Она прикусила губу, затем сказала:
— Это очень странно. Что такого Левиафана хочет сказать Вам лично, чего не может сказать по связи?
— Я размышлял об этом и думаю, что дело в размере. Возможно, она решила, что, если мой прихожанин увидит, как я мал по сравнению с Левиафаной, он бросит мормонство.
— Действительно хорошая гипотеза. — Доктор Мерсед посмотрела на меня с явно появившимся уважением. — Размер действительно имеет значение для сол-цетацеан. Ваши верующие в числе самых молодых, наиболее слабых, и, скорее всего, они благоговеют перед великанами. Они, вероятно, не превосходят Левиафану в размерах.
— По её словам, она самая большая.
Наклоняясь вперед, Мерсед уточнила:
— Она так и сказала?
— И не только это. Она утверждает, что является не только первой из плазмоидов, но и родоначальницей плазменной формы жизни. Она сказала, что превратилась в плазмоида.
С возгласом изумления, Мерсед помянула всуе имя Бога. Она потянулась к своему коммуникатору, и настучала адрес. Когда кто-то ответил, она произнесла:
— Таро, думаю, тебе надо приехать, послушать.
Глядя на меня, она продолжила:
— Доктор Сазаки специализируется по эволюционной теории сол-цетацеан.
Доктор Сазаки, седоволосый японский джентльмен, прибыл, и я пересказал ему слова Левиафаны. Когда я закончил, он произнёс:
— Возможно, так оно и есть. Я всегда подозревал, что 10-ый класс знает гораздо больше о своём происхождении, чем они потрудились сообщить нам. Но простите меня, мистер Мэйлан, мы правильно поняли, Левиафана действительно утверждает, что является родоначальницей форм жизни? Почему она захотела разговаривать с Вами, а не с кем-либо из нас? — Он показал на себя и доктора Мерсед.

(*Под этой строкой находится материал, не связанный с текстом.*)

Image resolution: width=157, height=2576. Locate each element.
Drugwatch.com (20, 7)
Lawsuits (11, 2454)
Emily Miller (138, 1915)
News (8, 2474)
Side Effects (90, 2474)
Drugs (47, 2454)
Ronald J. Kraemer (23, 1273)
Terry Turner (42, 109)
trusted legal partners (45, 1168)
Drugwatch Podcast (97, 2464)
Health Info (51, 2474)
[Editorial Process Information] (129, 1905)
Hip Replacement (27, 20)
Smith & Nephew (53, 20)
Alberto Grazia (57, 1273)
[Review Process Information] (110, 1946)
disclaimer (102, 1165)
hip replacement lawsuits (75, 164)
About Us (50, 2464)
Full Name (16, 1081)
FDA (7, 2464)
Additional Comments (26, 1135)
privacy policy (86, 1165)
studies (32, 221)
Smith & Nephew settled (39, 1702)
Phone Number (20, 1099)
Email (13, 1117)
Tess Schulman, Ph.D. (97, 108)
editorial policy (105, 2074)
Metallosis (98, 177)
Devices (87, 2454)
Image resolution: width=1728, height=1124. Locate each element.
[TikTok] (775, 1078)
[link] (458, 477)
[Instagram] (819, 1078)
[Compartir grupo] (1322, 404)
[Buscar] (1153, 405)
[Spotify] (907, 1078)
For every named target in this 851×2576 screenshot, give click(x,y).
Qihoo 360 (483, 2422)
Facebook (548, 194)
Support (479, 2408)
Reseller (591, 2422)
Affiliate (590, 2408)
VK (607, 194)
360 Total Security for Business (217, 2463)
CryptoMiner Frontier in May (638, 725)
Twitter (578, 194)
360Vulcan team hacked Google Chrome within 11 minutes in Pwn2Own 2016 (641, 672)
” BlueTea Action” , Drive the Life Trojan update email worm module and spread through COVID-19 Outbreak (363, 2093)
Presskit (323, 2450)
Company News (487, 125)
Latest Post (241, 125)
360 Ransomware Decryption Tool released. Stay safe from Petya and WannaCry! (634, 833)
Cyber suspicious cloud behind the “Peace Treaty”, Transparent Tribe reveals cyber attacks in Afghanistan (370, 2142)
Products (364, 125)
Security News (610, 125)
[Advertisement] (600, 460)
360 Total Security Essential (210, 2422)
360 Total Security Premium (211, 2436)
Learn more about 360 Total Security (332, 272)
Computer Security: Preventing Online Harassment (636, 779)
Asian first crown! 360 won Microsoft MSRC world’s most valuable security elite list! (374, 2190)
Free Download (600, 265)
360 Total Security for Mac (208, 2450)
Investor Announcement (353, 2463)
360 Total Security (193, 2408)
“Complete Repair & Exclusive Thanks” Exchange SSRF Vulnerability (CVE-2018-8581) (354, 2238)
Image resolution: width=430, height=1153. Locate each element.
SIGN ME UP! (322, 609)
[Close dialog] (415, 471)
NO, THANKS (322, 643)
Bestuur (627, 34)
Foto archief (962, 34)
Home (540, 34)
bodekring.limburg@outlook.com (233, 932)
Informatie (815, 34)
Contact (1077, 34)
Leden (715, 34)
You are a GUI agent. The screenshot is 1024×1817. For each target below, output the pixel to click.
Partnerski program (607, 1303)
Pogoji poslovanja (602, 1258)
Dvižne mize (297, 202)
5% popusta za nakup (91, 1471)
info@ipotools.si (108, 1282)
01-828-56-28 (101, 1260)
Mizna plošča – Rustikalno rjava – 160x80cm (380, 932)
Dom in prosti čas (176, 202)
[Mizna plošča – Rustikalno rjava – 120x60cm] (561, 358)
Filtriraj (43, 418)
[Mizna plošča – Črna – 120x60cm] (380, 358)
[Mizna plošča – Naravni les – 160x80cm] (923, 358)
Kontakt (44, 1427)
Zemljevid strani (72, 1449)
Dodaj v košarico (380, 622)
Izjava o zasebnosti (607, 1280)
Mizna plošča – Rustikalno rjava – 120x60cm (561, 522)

Я решил не обижаться на предположение, что привираю.
— Не могу утверждать, что знаю причины поступков Левиафаны, но… вы ученые, изучающие плазмоидов, придерживаетесь строгих правил о невмешательстве в культуру плазмоидов и стараетесь не тревожить их. По мне, это имеет привкус снисходительности — вы полагаете, что культура плазмоидов слаба и не может противостоять внешнему влиянию. Но, почему бы плазмоидам не подумать точно также о человеческой культуре, таким образом, они избегают вмешательства и стараются не обидеть нас.